Azel climbs off the stage.  His sister hands him a towel.  I pinch Kory, hard, before he can make a desultory comment.

“I wasn’t going to,” Kory sulks.

“I’m going to go talk to him,” I say.

“Oh, fine.  Push me back into the arms of the sociopaths…”

I don’t get the chance to rise out of my seat.  A hush falls over the auditorium when the next performer takes to the stage.  Azel and Layla turn around to watch.

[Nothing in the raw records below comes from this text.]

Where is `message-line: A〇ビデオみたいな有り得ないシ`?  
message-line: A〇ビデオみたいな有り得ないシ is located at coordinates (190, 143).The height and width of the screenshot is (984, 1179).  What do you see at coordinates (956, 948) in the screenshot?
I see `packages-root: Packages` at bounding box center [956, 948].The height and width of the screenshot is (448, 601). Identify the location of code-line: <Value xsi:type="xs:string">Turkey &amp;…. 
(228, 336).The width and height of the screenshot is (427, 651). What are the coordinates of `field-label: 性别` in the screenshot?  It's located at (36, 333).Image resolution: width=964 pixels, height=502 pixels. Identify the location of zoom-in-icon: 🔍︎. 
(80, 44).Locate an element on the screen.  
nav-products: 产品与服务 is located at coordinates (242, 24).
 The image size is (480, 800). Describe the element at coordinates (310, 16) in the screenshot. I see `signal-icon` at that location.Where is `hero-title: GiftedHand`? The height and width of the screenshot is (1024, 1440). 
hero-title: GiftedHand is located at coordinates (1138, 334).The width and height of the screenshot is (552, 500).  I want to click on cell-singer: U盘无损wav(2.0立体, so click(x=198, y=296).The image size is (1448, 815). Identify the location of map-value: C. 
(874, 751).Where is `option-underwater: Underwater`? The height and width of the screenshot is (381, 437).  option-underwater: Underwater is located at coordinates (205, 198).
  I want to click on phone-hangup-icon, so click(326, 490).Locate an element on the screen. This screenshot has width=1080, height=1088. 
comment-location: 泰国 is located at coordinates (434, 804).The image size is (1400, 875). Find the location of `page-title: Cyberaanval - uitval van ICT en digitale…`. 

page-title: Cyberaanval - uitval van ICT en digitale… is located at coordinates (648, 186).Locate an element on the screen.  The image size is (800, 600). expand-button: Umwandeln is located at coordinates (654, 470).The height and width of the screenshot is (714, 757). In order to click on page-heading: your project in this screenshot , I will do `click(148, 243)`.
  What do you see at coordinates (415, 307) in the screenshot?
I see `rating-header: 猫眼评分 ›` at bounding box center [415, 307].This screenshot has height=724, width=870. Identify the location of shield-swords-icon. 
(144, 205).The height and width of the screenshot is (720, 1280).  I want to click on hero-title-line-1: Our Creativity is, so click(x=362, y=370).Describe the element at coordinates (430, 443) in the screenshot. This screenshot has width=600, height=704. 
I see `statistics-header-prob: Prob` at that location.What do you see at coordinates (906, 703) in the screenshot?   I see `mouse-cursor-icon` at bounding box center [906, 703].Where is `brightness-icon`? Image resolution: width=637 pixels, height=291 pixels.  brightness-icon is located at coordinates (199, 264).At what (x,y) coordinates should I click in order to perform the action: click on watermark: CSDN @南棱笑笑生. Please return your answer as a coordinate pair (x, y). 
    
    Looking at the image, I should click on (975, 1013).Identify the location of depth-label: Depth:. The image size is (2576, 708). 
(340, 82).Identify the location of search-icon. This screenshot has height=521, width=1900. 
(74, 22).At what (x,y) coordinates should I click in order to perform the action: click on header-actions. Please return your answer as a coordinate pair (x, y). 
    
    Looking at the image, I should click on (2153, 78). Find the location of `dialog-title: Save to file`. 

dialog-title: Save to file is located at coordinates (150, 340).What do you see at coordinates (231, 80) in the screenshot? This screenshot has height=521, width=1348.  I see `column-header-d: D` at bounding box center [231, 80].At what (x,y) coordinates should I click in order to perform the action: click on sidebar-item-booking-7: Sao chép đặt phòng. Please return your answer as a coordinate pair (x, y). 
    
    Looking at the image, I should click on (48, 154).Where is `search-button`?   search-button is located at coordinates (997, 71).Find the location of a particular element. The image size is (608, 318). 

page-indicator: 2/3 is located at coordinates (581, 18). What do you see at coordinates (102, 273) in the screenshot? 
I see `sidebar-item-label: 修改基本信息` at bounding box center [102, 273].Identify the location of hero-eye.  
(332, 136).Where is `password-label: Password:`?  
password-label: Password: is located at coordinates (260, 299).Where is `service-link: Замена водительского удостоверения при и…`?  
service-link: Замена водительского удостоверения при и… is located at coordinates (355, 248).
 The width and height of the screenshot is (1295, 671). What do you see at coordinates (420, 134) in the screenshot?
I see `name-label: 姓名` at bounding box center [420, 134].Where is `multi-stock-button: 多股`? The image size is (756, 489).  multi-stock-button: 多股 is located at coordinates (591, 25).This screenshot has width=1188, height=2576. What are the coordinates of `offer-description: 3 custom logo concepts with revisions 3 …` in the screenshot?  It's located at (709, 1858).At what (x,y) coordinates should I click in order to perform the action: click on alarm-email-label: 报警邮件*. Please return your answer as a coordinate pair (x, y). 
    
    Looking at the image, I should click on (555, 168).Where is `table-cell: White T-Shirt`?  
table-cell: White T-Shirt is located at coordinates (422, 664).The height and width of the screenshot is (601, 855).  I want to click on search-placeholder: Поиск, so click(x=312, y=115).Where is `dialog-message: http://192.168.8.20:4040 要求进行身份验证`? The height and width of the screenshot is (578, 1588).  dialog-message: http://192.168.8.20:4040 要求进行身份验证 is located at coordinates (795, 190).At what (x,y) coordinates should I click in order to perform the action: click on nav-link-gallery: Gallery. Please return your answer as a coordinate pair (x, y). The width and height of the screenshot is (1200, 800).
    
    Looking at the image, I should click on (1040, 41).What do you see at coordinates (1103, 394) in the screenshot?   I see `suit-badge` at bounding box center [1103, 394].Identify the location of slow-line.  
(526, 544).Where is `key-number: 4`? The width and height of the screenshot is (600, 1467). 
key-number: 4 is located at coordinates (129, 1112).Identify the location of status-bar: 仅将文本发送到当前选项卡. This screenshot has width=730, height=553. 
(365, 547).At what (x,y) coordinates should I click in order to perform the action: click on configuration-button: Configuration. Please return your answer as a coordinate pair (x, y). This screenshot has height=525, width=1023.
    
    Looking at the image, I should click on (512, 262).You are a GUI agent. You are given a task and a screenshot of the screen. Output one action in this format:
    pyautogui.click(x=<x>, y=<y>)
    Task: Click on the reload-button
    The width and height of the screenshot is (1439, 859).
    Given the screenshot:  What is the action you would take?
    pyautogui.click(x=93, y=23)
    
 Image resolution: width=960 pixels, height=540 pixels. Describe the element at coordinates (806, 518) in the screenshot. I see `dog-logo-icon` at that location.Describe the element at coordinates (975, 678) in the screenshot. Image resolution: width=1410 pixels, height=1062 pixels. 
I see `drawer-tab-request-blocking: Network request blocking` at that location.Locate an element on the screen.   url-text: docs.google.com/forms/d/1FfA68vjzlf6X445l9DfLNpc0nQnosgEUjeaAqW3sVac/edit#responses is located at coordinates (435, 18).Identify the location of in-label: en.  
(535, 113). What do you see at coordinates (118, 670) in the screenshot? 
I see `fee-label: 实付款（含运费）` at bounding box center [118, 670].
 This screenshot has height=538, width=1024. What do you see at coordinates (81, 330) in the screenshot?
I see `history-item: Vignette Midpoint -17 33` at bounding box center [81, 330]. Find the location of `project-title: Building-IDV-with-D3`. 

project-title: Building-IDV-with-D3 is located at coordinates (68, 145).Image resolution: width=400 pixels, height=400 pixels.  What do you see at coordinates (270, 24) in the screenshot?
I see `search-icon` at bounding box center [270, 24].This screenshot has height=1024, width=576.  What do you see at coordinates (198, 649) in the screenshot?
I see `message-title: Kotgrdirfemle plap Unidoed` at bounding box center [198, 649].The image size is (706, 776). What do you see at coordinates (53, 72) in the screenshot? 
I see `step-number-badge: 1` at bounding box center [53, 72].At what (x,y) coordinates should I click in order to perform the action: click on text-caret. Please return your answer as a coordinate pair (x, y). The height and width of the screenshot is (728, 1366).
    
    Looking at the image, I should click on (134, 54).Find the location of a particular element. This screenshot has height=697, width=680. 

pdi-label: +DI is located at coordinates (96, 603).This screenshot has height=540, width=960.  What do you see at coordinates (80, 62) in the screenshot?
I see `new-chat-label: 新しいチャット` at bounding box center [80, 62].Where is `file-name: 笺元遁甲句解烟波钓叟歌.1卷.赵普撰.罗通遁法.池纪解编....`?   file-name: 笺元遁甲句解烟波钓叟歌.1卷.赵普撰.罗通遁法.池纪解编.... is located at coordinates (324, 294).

Annwn tucks her violin beneath her chin, her hand wrapped around its slender neck.  With her bright blue ribbon and her 1950s hair, I can almost believe she’s a traveler from the past, just dropping into our century to say hello.  Her blouse is ruffled cotton and her skirt is velvet.  Somehow that strikes me as more human than anything else about her.  She must be human, because she’s a high school student, because the teachers are taking up their pens and notebooks; she must be real, because her bow ghosts slowly across her violin strings, and a wailing elegy fills the room.

I recognize this song.  I should.  I only watched the animated movie about a billion times when I was twelve years old.  It’s Tchaikovsky’s Swan Lake, the finale.  It sounds different without a bombastic orchestra following its every note.  It sounds quiet, ruminant; achingly sad.  This, I think, is the way it should sound, the tragedienne’s last song before she swan-dives to her lonely death.  When I was thirteen, and I found out that the Swan Princess kills herself in the real story, that she doesn’t marry Prince Siegfried and they don’t live Happily Ever After, the first thing I felt was anger.  I was angry with the children’s movie for sanitizing the truth, for wrapping up the story in a perfect, pretty bow and stripping it of its meaning.  Why do we make a habit of lying to our children?  It’s only delaying the inevitable.  It only hurts that much more when they stumble blindly across reality on their own.  Can’t we see we’re crippling them?  Don’t we even care?